Within days, rumors swirled that Coachella would be postponed. It’s hard to imagine 250,000 horny teens, twenty-somethings, and Rage Against the Machine fans converging in the Coachella Valley next month as a pandemic swirls across the country. By March 10th, those rumors were confirmed: Goldenvoice, the producer of Coachella, announced that the festival would be postponed until October. Since then, countless smaller festivals and gatherings have been canceled or postponed: Afro Nation Puerto Rico, Stagecoach Festival in California, Ultra Music Festival in Miami, Treefort Music Fest in Boise, Big Ears Festival, and so on.

In most cases, the artists scheduled to play canceled festivals likely won’t get paid because of what’s called a “force majeure” clause, a common contract provision which basically removes both parties from contractual obligations in the event of significant unforeseen circumstances or “Act of God.” (If you’re curious about this subject—as many lawyers probably are—this thread is for you.)
══════════
Instructions -
- A) Reproduce the passage on festival cancellations word for word, from "In most cases, the" to "is for you.)".
- B) Answer these questions using the passage on festival cancellations:
(i) Which company produces Coachella?
(ii) In which city is Treefort Music Fest held?
(iii) What contract provision is likely to keep artists from being paid for canceled festivals?
- C) Pick up the passage on festival cancellations and write the next part after its final sentence.

Listed entries -
══════════
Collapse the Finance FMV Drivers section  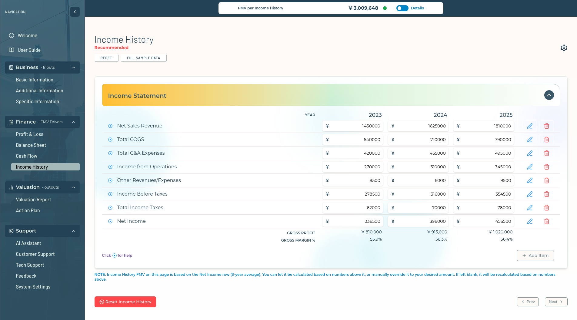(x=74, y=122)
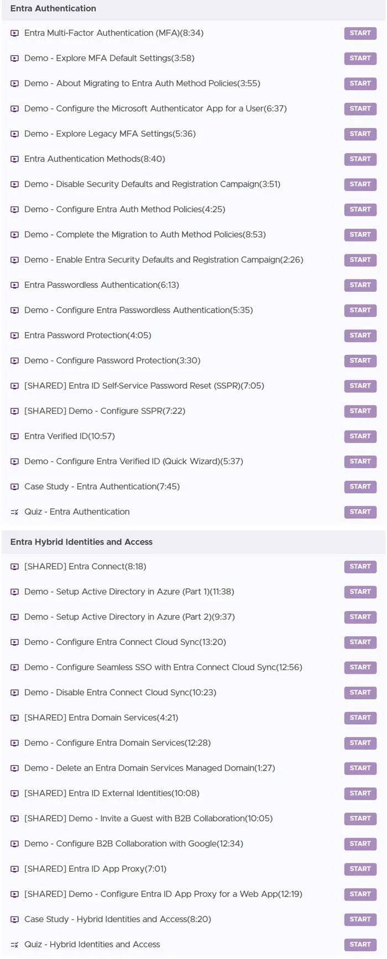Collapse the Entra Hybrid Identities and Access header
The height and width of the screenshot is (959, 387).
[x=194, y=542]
══════════
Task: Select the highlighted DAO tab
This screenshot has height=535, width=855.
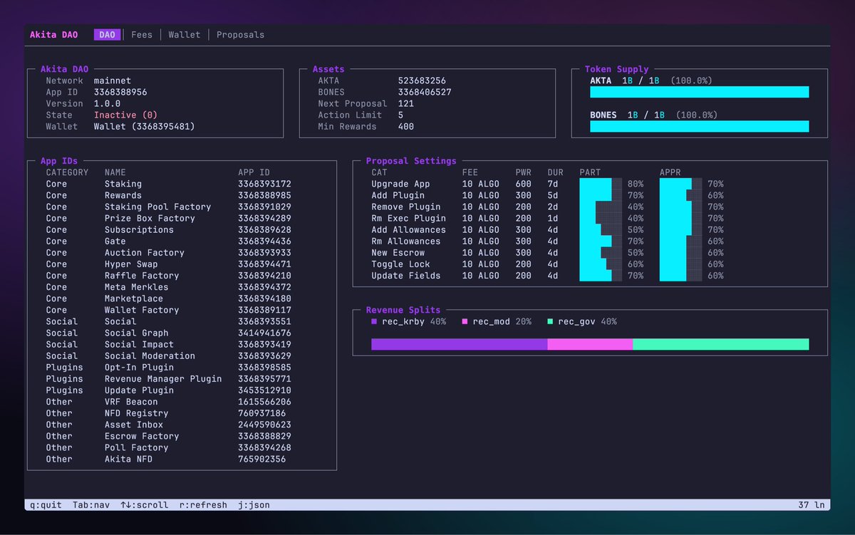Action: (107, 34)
══════════
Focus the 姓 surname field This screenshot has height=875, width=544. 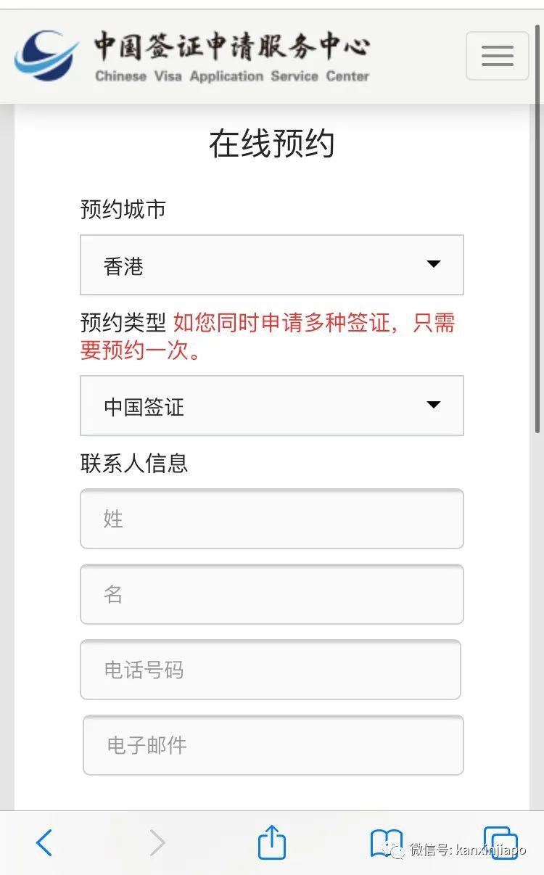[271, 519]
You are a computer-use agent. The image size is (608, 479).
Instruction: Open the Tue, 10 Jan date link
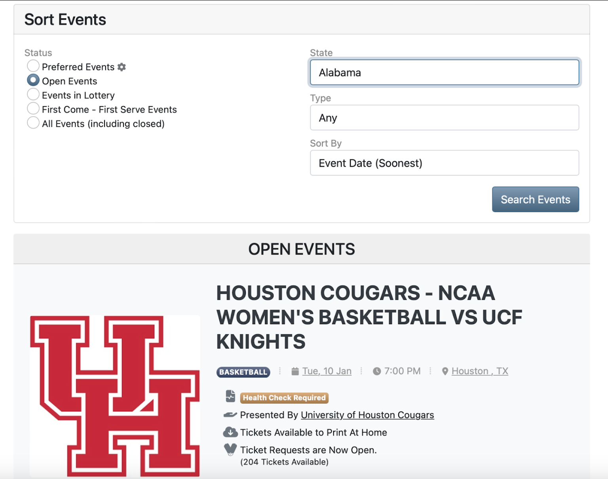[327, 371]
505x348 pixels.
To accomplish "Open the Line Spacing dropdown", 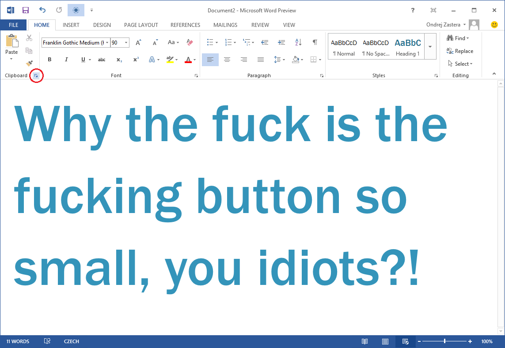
══════════
Per-task answers -
- A)
In most cases, the artists scheduled to play canceled festivals likely won’t get paid because of what’s called a “force majeure” clause, a common contract provision which basically removes both parties from contractual obligations in the event of significant unforeseen circumstances or “Act of God.” (If you’re curious about this subject—as many lawyers probably are—this thread is for you.)

- B)
(i) Goldenvoice
(ii) Boise
(iii) A "force majeure" clause

- C)
As for the financial hit on the festivals themselves, it all comes down to insurance, as Pitchfork notes: “Lacking insurance, a festival’s organizers may incur expenses out-of-pocket for things like staffing and marketing, even if its payments to performers are covered under force majeure.” And SXSW’s insurance policy did not, alas, include viruses, pandemics, and communicable diseases. Although it’s hardly the most significant legacy of COVID-19, it will be interesting to see how this disaster impacts festival contracts for years to come.